[Opening Material to process section]

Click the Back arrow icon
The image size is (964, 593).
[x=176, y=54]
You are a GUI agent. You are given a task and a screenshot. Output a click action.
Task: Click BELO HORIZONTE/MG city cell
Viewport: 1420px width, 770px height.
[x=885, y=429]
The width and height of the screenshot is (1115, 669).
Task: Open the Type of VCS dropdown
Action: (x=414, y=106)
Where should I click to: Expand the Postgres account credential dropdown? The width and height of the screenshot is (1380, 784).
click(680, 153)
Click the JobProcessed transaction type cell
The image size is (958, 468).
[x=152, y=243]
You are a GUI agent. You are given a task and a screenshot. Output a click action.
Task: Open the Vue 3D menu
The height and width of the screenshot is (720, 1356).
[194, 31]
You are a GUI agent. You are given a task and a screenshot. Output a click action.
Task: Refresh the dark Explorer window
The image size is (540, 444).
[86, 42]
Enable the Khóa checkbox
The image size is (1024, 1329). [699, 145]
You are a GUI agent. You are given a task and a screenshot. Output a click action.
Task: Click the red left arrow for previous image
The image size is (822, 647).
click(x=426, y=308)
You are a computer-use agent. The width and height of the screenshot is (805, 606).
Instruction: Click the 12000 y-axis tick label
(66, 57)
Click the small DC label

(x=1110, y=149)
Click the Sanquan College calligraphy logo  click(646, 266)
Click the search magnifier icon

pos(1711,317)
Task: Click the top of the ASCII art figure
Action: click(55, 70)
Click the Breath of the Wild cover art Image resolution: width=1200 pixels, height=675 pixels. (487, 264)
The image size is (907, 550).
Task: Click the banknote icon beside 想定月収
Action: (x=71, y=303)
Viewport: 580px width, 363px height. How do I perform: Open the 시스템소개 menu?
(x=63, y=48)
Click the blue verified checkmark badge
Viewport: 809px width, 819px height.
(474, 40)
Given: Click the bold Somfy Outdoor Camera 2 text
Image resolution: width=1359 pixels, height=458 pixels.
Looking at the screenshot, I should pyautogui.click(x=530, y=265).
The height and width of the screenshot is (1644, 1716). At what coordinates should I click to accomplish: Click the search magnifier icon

[Closing Material to process section]

• [What you need to do] For this exercise, set down all of the entries again word for word.

• [Response]
Click the Back arrow icon
The image size is (964, 593).
[x=176, y=54]
You are a GUI agent. You are given a task and a screenshot. Output a click action.
Task: Click BELO HORIZONTE/MG city cell
Viewport: 1420px width, 770px height.
[x=885, y=429]
The width and height of the screenshot is (1115, 669).
Task: Open the Type of VCS dropdown
Action: (x=414, y=106)
Where should I click to: Expand the Postgres account credential dropdown? The width and height of the screenshot is (1380, 784).
click(680, 153)
Click the JobProcessed transaction type cell
The image size is (958, 468).
[x=152, y=243]
You are a GUI agent. You are given a task and a screenshot. Output a click action.
Task: Open the Vue 3D menu
The height and width of the screenshot is (720, 1356).
[194, 31]
You are a GUI agent. You are given a task and a screenshot. Output a click action.
Task: Refresh the dark Explorer window
The image size is (540, 444).
[86, 42]
Enable the Khóa checkbox
The image size is (1024, 1329). [699, 145]
You are a GUI agent. You are given a task and a screenshot. Output a click action.
Task: Click the red left arrow for previous image
The image size is (822, 647).
click(x=426, y=308)
You are a computer-use agent. The width and height of the screenshot is (805, 606).
Instruction: Click the 12000 y-axis tick label
(66, 57)
Click the small DC label

(x=1110, y=149)
Click the Sanquan College calligraphy logo  click(646, 266)
Click the search magnifier icon

pos(1711,317)
Task: Click the top of the ASCII art figure
Action: click(55, 70)
Click the Breath of the Wild cover art Image resolution: width=1200 pixels, height=675 pixels. (487, 264)
The image size is (907, 550).
Task: Click the banknote icon beside 想定月収
Action: (x=71, y=303)
Viewport: 580px width, 363px height. How do I perform: Open the 시스템소개 menu?
(x=63, y=48)
Click the blue verified checkmark badge
Viewport: 809px width, 819px height.
(474, 40)
Given: Click the bold Somfy Outdoor Camera 2 text
Image resolution: width=1359 pixels, height=458 pixels.
Looking at the screenshot, I should pyautogui.click(x=530, y=265).
The height and width of the screenshot is (1644, 1716). At what coordinates should I click to accomplish: Click the search magnifier icon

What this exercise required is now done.